The TabPFN line of work excites me most: if you can build a strong enough tabular prior through synthetic causal data, you might get causal reasoning essentially for free at inference time — without ever running a causal discovery algorithm on the target dataset. That's a genuinely new approach.

The practical angle: tabular foundation models could be the "BERT moment" for structured data in industry.

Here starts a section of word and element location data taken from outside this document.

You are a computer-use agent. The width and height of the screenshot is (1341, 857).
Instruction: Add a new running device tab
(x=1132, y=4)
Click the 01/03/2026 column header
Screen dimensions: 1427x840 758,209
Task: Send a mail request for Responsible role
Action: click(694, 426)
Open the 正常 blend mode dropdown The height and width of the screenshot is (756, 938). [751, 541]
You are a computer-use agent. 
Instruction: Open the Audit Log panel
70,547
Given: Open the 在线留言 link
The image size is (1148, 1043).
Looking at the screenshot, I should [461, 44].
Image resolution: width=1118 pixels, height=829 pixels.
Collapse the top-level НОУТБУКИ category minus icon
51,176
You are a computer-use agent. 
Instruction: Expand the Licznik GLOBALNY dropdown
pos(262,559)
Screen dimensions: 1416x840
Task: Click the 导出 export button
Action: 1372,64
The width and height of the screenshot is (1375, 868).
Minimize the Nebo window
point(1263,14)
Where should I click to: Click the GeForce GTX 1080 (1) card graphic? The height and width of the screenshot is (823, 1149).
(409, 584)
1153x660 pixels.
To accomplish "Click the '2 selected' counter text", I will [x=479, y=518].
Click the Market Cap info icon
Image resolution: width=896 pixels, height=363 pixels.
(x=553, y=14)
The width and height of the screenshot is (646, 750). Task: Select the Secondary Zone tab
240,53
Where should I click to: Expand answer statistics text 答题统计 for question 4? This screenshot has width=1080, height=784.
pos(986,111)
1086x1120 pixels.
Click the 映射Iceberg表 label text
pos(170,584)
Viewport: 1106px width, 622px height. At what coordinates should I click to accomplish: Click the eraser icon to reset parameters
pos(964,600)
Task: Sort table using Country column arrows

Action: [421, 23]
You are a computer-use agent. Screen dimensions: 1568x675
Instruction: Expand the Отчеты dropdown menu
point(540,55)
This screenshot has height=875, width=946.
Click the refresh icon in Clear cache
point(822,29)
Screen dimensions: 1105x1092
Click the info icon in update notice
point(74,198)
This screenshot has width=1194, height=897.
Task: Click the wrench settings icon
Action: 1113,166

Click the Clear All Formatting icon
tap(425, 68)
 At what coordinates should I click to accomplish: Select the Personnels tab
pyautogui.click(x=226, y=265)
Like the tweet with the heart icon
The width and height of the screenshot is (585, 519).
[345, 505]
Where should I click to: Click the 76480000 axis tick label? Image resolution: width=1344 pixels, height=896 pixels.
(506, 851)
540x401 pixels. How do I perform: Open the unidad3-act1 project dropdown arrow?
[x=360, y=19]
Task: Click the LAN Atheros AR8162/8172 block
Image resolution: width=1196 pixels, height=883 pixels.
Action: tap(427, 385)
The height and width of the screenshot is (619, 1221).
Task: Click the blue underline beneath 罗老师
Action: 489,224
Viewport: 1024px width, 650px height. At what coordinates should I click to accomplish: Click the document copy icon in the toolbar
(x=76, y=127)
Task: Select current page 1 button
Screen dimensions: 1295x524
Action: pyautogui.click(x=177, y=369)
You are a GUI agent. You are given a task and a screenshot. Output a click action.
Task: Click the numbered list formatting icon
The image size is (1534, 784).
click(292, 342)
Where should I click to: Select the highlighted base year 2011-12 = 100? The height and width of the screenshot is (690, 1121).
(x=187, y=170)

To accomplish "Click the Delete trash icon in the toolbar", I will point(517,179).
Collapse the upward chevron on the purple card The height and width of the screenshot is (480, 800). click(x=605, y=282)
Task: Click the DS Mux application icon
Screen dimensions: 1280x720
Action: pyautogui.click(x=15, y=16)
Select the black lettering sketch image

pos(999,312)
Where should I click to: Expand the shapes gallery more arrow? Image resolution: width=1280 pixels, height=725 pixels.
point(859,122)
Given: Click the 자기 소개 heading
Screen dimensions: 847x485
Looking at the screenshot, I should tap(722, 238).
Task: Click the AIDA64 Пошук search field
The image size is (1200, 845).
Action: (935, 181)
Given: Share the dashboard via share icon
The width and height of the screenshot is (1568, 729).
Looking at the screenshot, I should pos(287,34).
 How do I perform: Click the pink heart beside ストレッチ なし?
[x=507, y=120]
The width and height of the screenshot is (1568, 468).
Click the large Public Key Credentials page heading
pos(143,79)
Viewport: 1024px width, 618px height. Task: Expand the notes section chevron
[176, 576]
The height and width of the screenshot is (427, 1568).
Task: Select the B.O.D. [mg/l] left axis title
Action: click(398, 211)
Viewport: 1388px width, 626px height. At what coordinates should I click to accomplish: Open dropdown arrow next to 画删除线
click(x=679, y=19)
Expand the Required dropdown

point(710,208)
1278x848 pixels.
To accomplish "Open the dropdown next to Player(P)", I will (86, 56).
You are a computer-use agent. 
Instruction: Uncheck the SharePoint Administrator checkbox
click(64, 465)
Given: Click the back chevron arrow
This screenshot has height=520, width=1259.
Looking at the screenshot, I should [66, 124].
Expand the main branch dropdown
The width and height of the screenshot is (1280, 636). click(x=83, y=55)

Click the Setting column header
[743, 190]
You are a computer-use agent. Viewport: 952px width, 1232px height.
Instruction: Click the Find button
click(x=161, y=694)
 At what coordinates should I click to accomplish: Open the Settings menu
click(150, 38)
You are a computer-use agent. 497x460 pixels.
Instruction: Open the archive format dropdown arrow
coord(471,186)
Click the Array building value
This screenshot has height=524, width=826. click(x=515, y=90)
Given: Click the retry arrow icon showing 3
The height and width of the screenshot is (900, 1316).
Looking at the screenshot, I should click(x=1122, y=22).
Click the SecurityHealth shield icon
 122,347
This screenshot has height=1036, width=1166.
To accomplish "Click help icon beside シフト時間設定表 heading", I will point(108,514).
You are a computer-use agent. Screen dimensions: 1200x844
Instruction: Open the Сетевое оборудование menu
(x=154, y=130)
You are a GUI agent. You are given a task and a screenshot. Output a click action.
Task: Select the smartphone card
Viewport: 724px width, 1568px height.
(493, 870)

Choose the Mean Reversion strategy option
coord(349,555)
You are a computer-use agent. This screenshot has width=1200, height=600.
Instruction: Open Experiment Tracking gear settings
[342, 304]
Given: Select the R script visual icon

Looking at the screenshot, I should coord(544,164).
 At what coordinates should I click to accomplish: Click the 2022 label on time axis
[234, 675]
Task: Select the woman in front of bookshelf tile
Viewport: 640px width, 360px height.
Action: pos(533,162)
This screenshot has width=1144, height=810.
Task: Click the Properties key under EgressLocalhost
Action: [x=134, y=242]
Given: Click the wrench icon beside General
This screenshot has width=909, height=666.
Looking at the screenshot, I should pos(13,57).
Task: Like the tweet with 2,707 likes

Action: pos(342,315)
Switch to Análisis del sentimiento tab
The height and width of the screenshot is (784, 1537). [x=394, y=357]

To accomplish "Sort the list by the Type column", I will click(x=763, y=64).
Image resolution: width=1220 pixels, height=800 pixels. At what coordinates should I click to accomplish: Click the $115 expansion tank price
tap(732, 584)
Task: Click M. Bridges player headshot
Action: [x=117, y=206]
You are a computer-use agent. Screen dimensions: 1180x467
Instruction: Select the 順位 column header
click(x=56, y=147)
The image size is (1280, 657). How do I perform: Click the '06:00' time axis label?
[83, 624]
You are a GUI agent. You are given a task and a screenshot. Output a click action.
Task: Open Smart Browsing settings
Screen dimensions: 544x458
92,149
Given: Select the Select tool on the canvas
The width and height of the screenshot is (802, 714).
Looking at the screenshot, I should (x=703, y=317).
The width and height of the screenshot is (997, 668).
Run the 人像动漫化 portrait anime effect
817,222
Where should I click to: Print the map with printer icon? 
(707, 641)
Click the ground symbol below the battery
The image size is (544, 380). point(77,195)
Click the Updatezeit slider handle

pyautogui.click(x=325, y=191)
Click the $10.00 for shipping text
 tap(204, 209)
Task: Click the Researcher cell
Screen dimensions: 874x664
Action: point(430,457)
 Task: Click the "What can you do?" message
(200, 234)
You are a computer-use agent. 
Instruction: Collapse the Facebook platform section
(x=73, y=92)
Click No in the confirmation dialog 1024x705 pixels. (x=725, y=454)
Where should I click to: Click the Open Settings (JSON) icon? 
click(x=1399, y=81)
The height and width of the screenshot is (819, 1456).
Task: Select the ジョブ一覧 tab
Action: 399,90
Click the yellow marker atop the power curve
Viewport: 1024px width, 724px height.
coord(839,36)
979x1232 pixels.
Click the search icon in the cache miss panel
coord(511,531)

Getting there requires solving the schema generalization problem and the causal reliability problem simultaneously — hard, but tractable.

Journal

2026-02-27 — Adding this research area as a fifth cluster alongside RL, world models, continual learning, and representation learning. The motivation: most AI research defaults to unstructured data (images, text). My background and interests pull toward structured, real-world data — EHR, financial signals, policy evaluation — where the causal question is unavoidable.

The plan: start with TabPFN and the Grinsztajn benchmark paper to get an honest picture of where tabular DL actually stands, then work backwards from the causal inference side (Peters et al., IRM) to understand what "causal guarantees" would even mean in a foundation model context.